They have 70+ vendors (1 is me)

Here is my 2nd location, been with them 7 years.
http://borkholder.com/dv/index.htm
They have 400+ vendors.

Now both places take a % of my sales, I build in the price to offset that.

As Dick Cain questioned should one have a website.

Here is my Freebie
http://home-and-garden.webshots.com/album/554397384BTHXal?vhost=home-and-garden
All the items seen have been SOLD,

Also printed on business cards, keeps me busy…....A lot of referals…....hope this helps


----------



## 2 (Feb 26, 2006)

I think that you will be able to list projects for sale here on LumberJocks this year  with some extra features.. I don't have the exact details in place but I'm already toying with the idea for some time… LumberJocks "for sale" directory - what do you say ?


----------



## Karson (May 9, 2006)

Sounds like a great idea Martin


----------



## DrSawdust (Mar 7, 2007)

Martin what a great idea. Not everything I make for SWMBO is 'exactly what she was thinking of'. I would like to find a method to recover atleast cost if possible without having to try and maintain a web site. I really like the idea.


----------



## bbrooks (Jan 3, 2007)

Go for it Martin…or what ever the new saying is. I think it would be a great idea!

That would complete one of our wishlist items. Now for that co-op and …..


----------



## Obi (Oct 19, 2006)

You have Lumberjocks for sale? I could use a couple to work in my shop


----------



## darryl (Jul 22, 2006)

I use the Microsoft Office Live for my website. I went with the freebie option which still gives you your own domain name (www.darrylmasterson.com) along with 5 email addresses.

One of the nice aspects of the Microsoft option is that there is no coding needed to get the site up and running, it's all drag and drop. I have to say I'm actually impressed with the job Microsoft has done!

they also have an option that I'm considering where you can drop in an HTML module where you can do some coding. This I think is what I'll use to eventually add paypal to my website to be able to sell things.


----------



## NicoleSpag (Mar 28, 2007)

Google has a free service too that is super easy to use (just point and click using over 30 basic templates). You can get more info at http://pages.google.com. Of course you need a gmail account, but that's easy enough to get.

Your gmail address will be your domain (example gmailaddress.googlepages.com)
but an easy fix is to buy a domain and forward it to that address. I know GoDaddy allows forwarding with the domain purchase (around $7 for a year)


----------



## bbrooks (Jan 3, 2007)

Go Daddy is where I have my site, and the prices are quite reasonable for a static site. I am working on adding some new items, and hopefully a shopping cart as well. The idea is I can make some "production" items to generate a revenue stream, then I can re-invest that money into my business for equipment, materials, etc.
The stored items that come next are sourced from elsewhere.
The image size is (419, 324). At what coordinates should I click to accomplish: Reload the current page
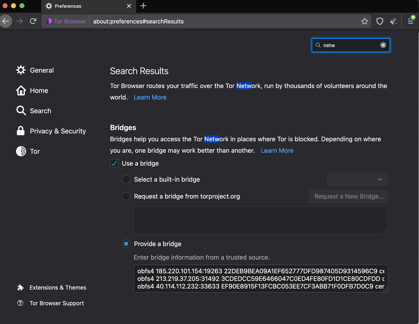pos(33,21)
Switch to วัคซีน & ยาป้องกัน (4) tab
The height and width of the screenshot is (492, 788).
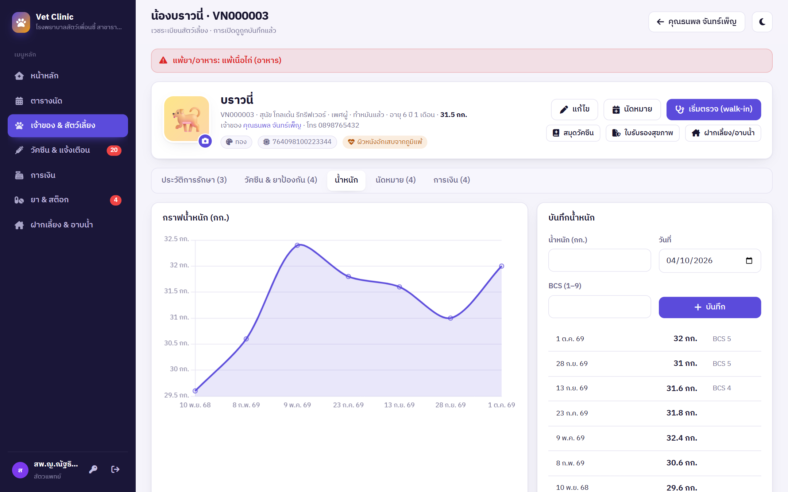point(281,180)
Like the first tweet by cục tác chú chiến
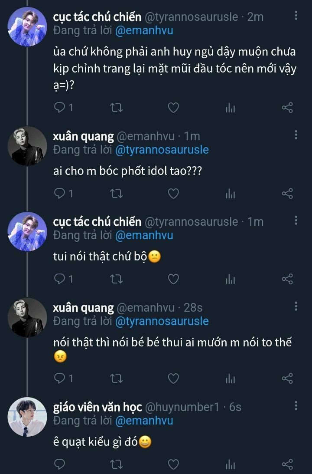 click(x=173, y=108)
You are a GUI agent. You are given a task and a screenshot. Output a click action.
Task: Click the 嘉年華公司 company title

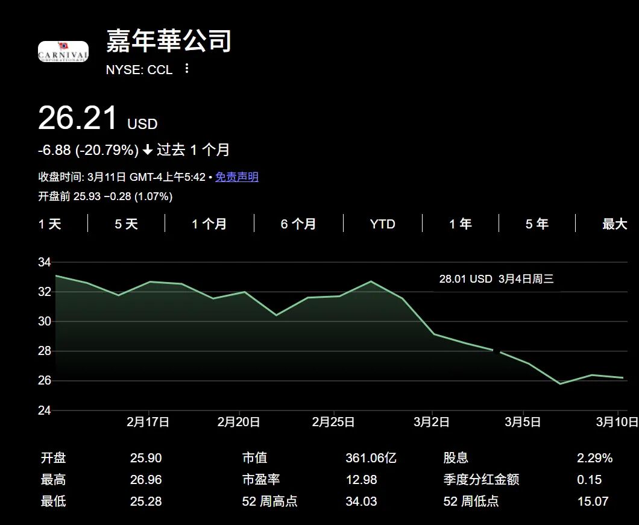pos(169,41)
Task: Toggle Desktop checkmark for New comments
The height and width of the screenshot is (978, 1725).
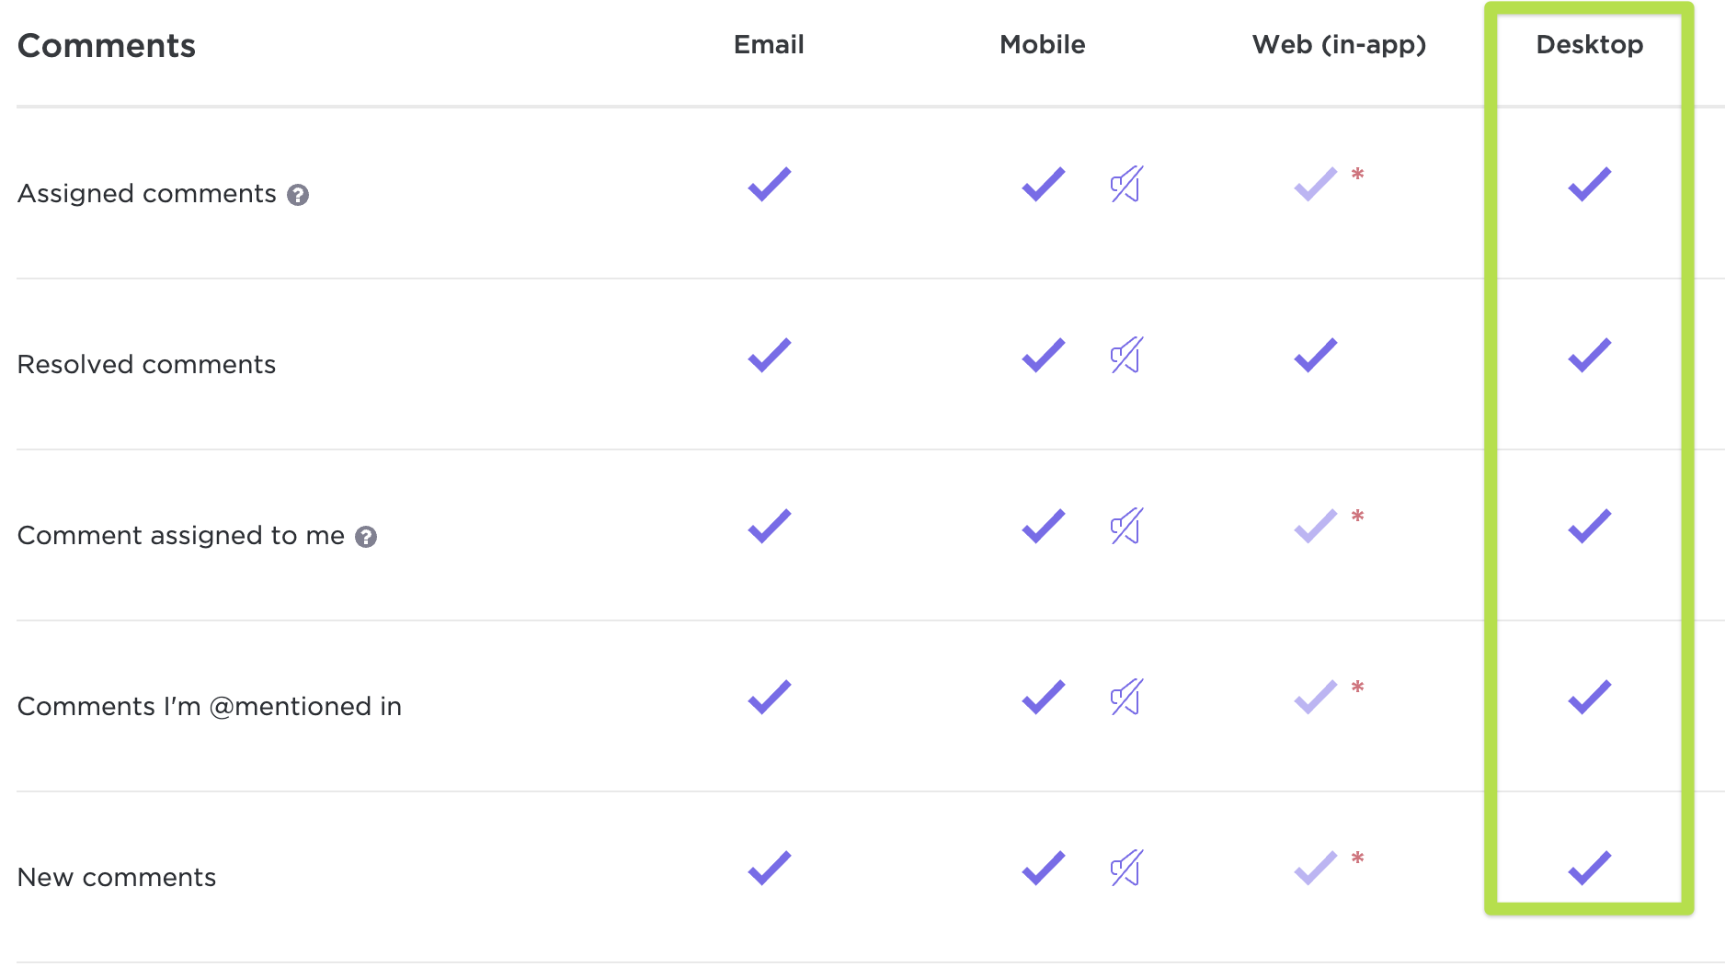Action: point(1589,869)
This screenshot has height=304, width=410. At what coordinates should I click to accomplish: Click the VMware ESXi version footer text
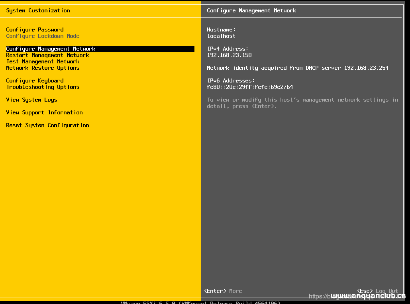tap(200, 302)
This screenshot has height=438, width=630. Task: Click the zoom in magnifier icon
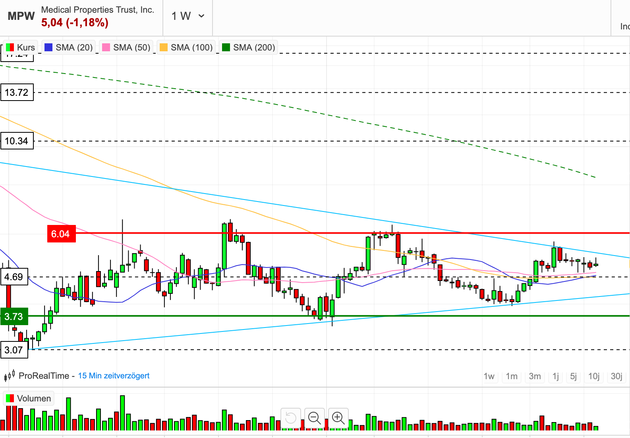click(338, 418)
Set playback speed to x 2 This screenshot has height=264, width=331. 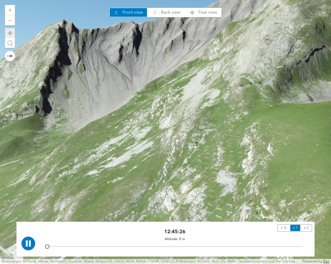[306, 228]
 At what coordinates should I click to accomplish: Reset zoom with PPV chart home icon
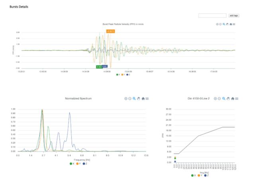[231, 24]
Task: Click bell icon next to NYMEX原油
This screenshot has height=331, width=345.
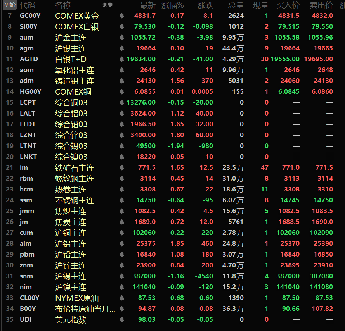Action: 122,298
Of course if I could sell through Lumberjocks, I would like that too. Martin could get a cut, and I would not have all of the expense of setting up a shopping site.


----------



## RJones (Jan 9, 2007)

I too am using Go Daddy and so far I have been pretty happy. With any luck I may be attending the show in Vegas in July and hopefully attending a seminar on "making the internet work for you" the problem is there is another seminar on design at the same time so… We'll see


----------



## Treefarmer (Mar 19, 2007)

I've had a number of websites over the years. Our treefarm website was of the free variety on Tripod for years. I just recently converted it to Tripod's paid service to get the extra bandwidth. I'll be posting Sketchup models of my woodwork designs there shortly. All the free services have fairly easy template driven website construction tools.

I like the Lumberjocks for sale idea.


----------



## 2 (Feb 26, 2006)

I'm planning to work on the "On Sale" feature this week  the idea is already in my mind. It will be simple but I think you will like it. And we can enhance it down the road.


----------



## bbrooks (Jan 3, 2007)

Way to go Martin! You come back from vacation all full of energy and making changes at a fast pace. All for the good too!

I am looking forward to this announcement!


----------



## Artist (Feb 10, 2007)

I came here looking to see if anything was in place to buy from other on here. I'd love to see that feature. I don't have much to spend but I might see something I need or I must have.

Diane


----------



## dataman (Sep 15, 2006)

Having a web site can be a fun and frustrating experience all at the same time.
I built one after we moved from Oak Park, IL to Pueblo, Co and posted our building progress so all our friends and relatives could follow us and see the details of what we are doing.
To day we have over 1,600 pictures and 34 pages of detailed building progress. 
We found it much easier than sending indivudual emails or letters with pictures and explination of what the pictures where. 
Since the home structure is quite unique (thin shell or schulptured concrete) it has generated a great deal of interest and followers. I now have a list of well over 150 individuals that are notified when we add things to the web site.
If interested check it out at Mountain View Dome


----------